Goal of the exercise: Rewrite all of the material below with every "GUI agent" changed to "screen assistant", leaving everything else as it is.

The data:
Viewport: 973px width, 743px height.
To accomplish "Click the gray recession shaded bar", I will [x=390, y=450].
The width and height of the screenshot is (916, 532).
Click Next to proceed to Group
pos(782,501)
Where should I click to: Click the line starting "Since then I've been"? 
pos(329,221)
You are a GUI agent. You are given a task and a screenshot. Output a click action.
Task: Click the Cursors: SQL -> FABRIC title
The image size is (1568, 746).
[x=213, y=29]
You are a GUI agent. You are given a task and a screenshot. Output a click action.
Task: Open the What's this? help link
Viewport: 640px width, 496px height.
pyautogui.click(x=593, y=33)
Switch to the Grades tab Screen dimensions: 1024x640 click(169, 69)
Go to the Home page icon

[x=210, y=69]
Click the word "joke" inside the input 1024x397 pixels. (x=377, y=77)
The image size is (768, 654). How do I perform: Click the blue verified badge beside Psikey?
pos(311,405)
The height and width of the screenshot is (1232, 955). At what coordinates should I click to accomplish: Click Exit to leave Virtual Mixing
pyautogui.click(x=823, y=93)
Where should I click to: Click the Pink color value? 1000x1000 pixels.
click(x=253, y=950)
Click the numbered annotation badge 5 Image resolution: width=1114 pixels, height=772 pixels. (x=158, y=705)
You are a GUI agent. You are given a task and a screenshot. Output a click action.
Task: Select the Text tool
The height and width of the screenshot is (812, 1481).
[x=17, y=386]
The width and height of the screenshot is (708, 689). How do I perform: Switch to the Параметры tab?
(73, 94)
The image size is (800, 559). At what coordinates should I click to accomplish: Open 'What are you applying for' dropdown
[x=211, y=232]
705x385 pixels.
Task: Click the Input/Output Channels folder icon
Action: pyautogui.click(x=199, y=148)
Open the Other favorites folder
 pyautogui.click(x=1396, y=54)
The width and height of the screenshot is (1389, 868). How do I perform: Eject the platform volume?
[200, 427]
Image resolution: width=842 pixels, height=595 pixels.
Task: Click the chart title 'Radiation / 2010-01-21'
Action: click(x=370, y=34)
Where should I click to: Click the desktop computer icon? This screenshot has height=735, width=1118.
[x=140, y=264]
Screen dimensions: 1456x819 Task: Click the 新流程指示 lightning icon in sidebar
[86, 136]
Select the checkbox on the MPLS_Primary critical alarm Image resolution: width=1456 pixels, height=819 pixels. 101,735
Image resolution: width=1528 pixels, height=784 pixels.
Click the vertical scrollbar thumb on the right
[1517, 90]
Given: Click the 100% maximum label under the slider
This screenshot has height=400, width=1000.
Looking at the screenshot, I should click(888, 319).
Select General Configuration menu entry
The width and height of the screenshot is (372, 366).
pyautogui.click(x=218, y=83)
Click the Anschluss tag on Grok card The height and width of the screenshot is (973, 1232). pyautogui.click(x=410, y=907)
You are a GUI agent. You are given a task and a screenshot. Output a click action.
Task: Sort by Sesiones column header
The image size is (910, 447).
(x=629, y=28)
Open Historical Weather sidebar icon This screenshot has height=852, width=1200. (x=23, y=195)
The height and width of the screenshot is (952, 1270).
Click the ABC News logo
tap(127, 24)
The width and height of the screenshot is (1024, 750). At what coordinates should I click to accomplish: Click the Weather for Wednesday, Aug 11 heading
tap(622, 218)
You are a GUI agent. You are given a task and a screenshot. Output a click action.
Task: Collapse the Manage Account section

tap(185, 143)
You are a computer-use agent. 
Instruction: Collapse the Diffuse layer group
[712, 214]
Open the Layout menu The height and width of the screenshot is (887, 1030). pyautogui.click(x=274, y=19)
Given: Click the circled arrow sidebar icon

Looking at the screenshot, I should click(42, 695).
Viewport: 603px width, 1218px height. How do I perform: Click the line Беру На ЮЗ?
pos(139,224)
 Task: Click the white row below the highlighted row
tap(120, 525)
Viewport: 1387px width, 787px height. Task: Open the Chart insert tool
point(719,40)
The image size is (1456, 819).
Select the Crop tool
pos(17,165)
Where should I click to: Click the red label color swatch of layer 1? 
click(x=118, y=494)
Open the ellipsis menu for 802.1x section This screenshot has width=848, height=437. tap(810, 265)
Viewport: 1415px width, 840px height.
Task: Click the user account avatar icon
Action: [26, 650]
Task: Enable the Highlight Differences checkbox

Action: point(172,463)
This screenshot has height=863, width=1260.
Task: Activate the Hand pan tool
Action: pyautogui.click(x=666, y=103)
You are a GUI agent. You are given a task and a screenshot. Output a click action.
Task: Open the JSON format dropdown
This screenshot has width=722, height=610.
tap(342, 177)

Result of the exercise:
Viewport: 973px width, 743px height.
To accomplish "Click the gray recession shaded bar", I will [x=390, y=450].
The width and height of the screenshot is (916, 532).
Click Next to proceed to Group
pos(782,501)
Where should I click to: Click the line starting "Since then I've been"? 
pos(329,221)
You are a screen assistant. You are given a task and a screenshot. Output a click action.
Task: Click the Cursors: SQL -> FABRIC title
The image size is (1568, 746).
[x=213, y=29]
You are a screen assistant. You are given a task and a screenshot. Output a click action.
Task: Open the What's this? help link
Viewport: 640px width, 496px height.
pyautogui.click(x=593, y=33)
Switch to the Grades tab Screen dimensions: 1024x640 click(169, 69)
Go to the Home page icon

[x=210, y=69]
Click the word "joke" inside the input 1024x397 pixels. (x=377, y=77)
The image size is (768, 654). How do I perform: Click the blue verified badge beside Psikey?
pos(311,405)
The height and width of the screenshot is (1232, 955). At what coordinates should I click to accomplish: Click Exit to leave Virtual Mixing
pyautogui.click(x=823, y=93)
Where should I click to: Click the Pink color value? 1000x1000 pixels.
click(x=253, y=950)
Click the numbered annotation badge 5 Image resolution: width=1114 pixels, height=772 pixels. (x=158, y=705)
You are a screen assistant. You are given a task and a screenshot. Output a click action.
Task: Select the Text tool
The height and width of the screenshot is (812, 1481).
[x=17, y=386]
The width and height of the screenshot is (708, 689). How do I perform: Switch to the Параметры tab?
(73, 94)
The image size is (800, 559). At what coordinates should I click to accomplish: Open 'What are you applying for' dropdown
[x=211, y=232]
705x385 pixels.
Task: Click the Input/Output Channels folder icon
Action: pyautogui.click(x=199, y=148)
Open the Other favorites folder
 pyautogui.click(x=1396, y=54)
The width and height of the screenshot is (1389, 868). How do I perform: Eject the platform volume?
[200, 427]
Image resolution: width=842 pixels, height=595 pixels.
Task: Click the chart title 'Radiation / 2010-01-21'
Action: click(x=370, y=34)
Where should I click to: Click the desktop computer icon? This screenshot has height=735, width=1118.
[x=140, y=264]
Screen dimensions: 1456x819 Task: Click the 新流程指示 lightning icon in sidebar
[86, 136]
Select the checkbox on the MPLS_Primary critical alarm Image resolution: width=1456 pixels, height=819 pixels. 101,735
Image resolution: width=1528 pixels, height=784 pixels.
Click the vertical scrollbar thumb on the right
[1517, 90]
Given: Click the 100% maximum label under the slider
This screenshot has height=400, width=1000.
Looking at the screenshot, I should click(888, 319).
Select General Configuration menu entry
The width and height of the screenshot is (372, 366).
pyautogui.click(x=218, y=83)
Click the Anschluss tag on Grok card The height and width of the screenshot is (973, 1232). pyautogui.click(x=410, y=907)
You are a screen assistant. You are given a task and a screenshot. Output a click action.
Task: Sort by Sesiones column header
The image size is (910, 447).
(x=629, y=28)
Open Historical Weather sidebar icon This screenshot has height=852, width=1200. (x=23, y=195)
The height and width of the screenshot is (952, 1270).
Click the ABC News logo
tap(127, 24)
The width and height of the screenshot is (1024, 750). At what coordinates should I click to accomplish: Click the Weather for Wednesday, Aug 11 heading
tap(622, 218)
You are a screen assistant. You are given a task and a screenshot. Output a click action.
Task: Collapse the Manage Account section

tap(185, 143)
You are a computer-use agent. 
Instruction: Collapse the Diffuse layer group
[712, 214]
Open the Layout menu The height and width of the screenshot is (887, 1030). pyautogui.click(x=274, y=19)
Given: Click the circled arrow sidebar icon

Looking at the screenshot, I should click(42, 695).
Viewport: 603px width, 1218px height. How do I perform: Click the line Беру На ЮЗ?
pos(139,224)
 Task: Click the white row below the highlighted row
tap(120, 525)
Viewport: 1387px width, 787px height. Task: Open the Chart insert tool
point(719,40)
The image size is (1456, 819).
Select the Crop tool
pos(17,165)
Where should I click to: Click the red label color swatch of layer 1? 
click(x=118, y=494)
Open the ellipsis menu for 802.1x section This screenshot has width=848, height=437. tap(810, 265)
Viewport: 1415px width, 840px height.
Task: Click the user account avatar icon
Action: [26, 650]
Task: Enable the Highlight Differences checkbox

Action: point(172,463)
This screenshot has height=863, width=1260.
Task: Activate the Hand pan tool
Action: pyautogui.click(x=666, y=103)
You are a screen assistant. You are given a task and a screenshot. Output a click action.
Task: Open the JSON format dropdown
This screenshot has width=722, height=610.
tap(342, 177)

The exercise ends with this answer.